PhD Proposal: Towards Private and Trustworthy Generative Models

Talk
Yuxin Wen
Time: 
04.09.2025 11:00 to 12:30
Location: 

The rapid advancement of Generative AI has achieved transformative capabilities, yet it also introduces critical challenges to security and trustworthiness. As these models grow more powerful, ensuring their responsible deployment demands multifaceted solutions. In this proposal, we address three key dimensions of this challenge: 1) attributing generated content through robust, imperceptible watermarks, 2) revealing adversarial vulnerabilities via efficient discrete optimization, and 3) detecting and mitigating unintended memorization in diffusion models.

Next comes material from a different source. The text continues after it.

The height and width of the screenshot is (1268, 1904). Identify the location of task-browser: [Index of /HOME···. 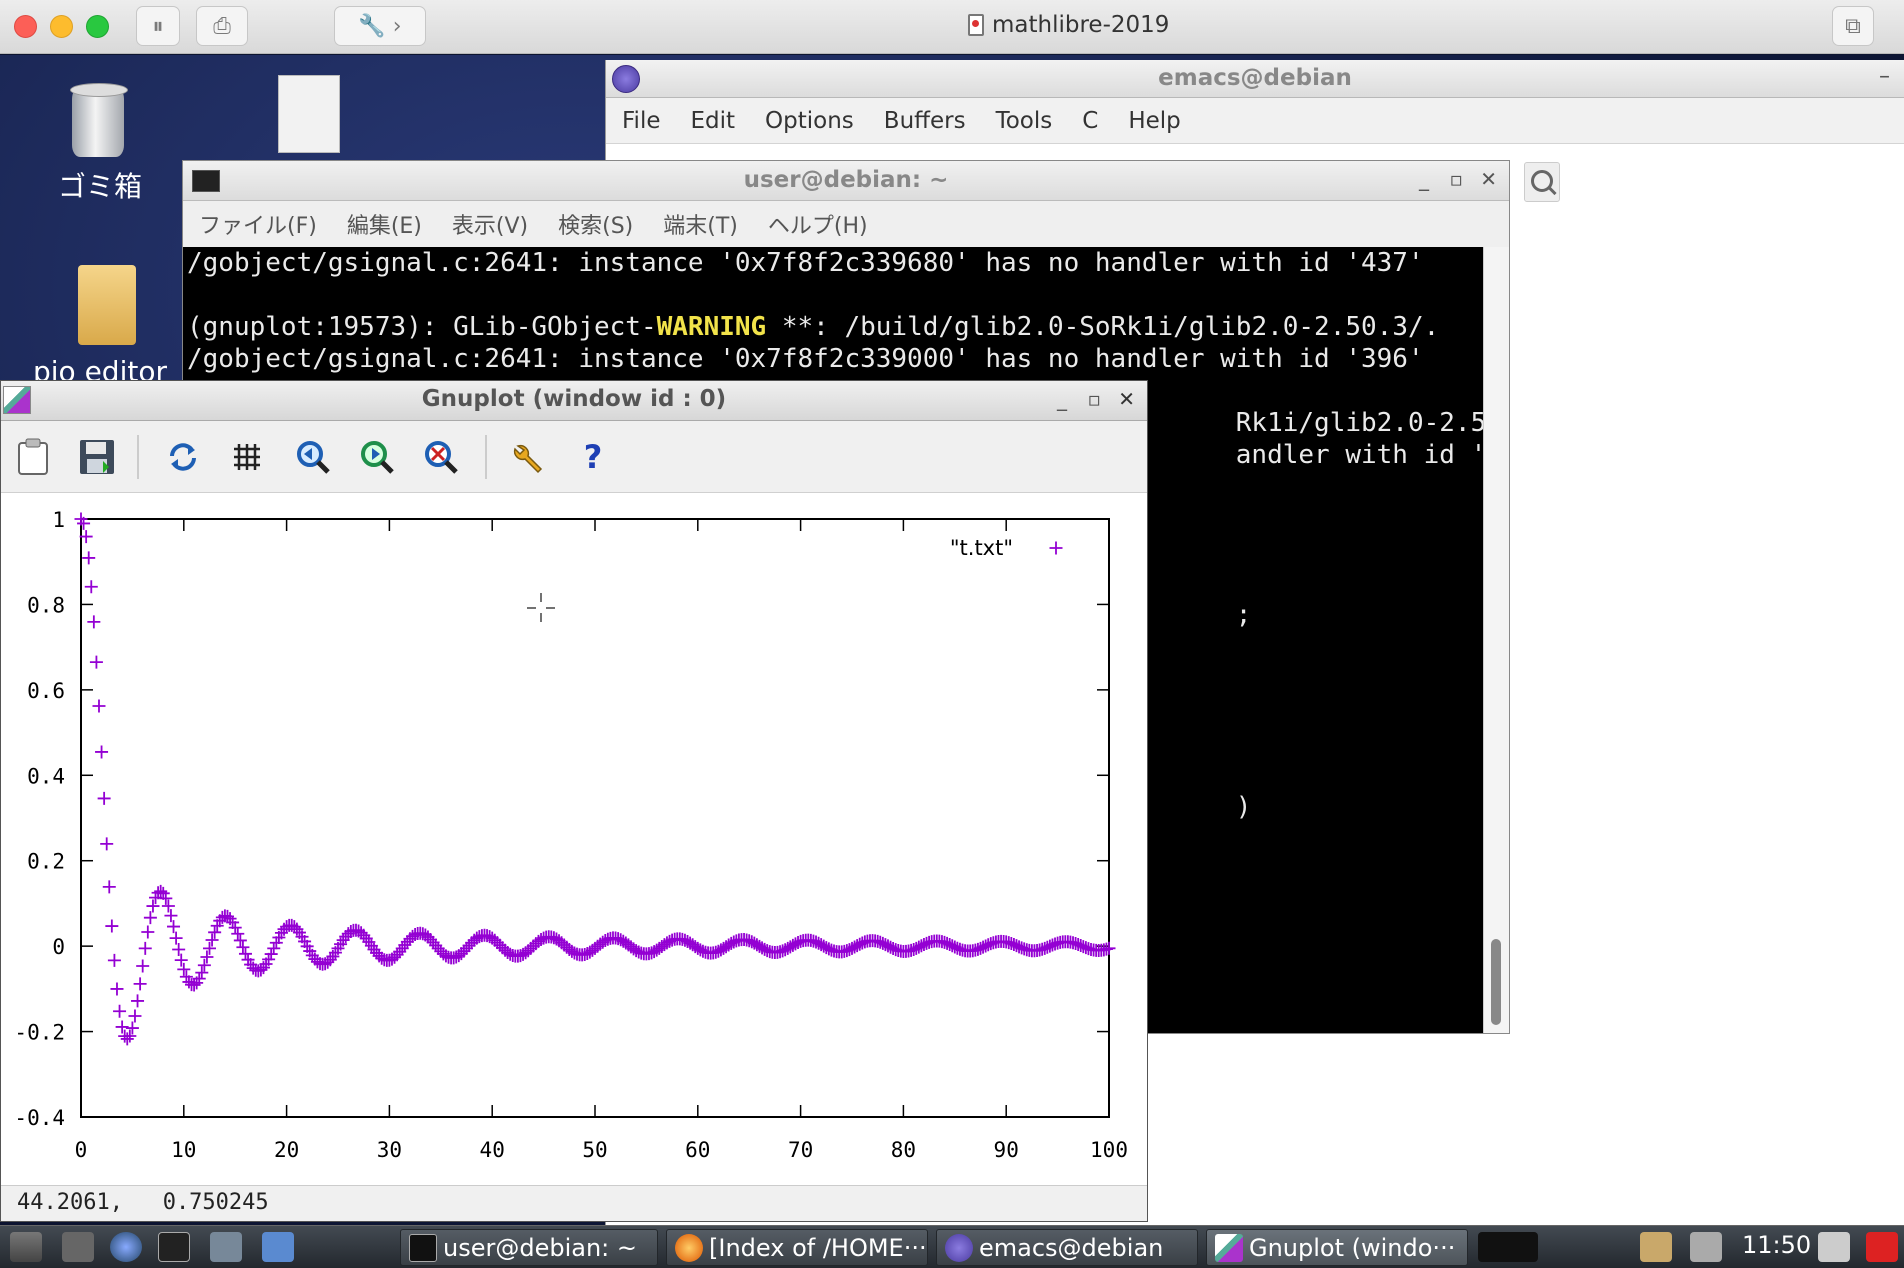
(797, 1248).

First, we introduce Tree-Ring Watermarks, a method to embed invisible yet robust fingerprints into diffusion-generated images, enabling reliable provenance tracking without degrading quality. This approach provides semantic watermarks that ensure detectability even after perturbations, offering a tool for accountability in open-generation settings. Next, we present Hard Prompts Made Easy (PEZ), a gradient-based discrete optimization framework that automates the discovery of adversarial prompts, exposing vulnerabilities in safety-aligned models. This work facilitates the systematic auditing of content filters and alignment mechanisms. Finally, we tackle memorization in diffusion models with Detecting, Explaining, and Mitigating Memorization, which can localize and mitigate data replication without access to the training data. Our methods reveal how to detect training data regurgitation in generations and propose strategies to reduce privacy risks while preserving model utility.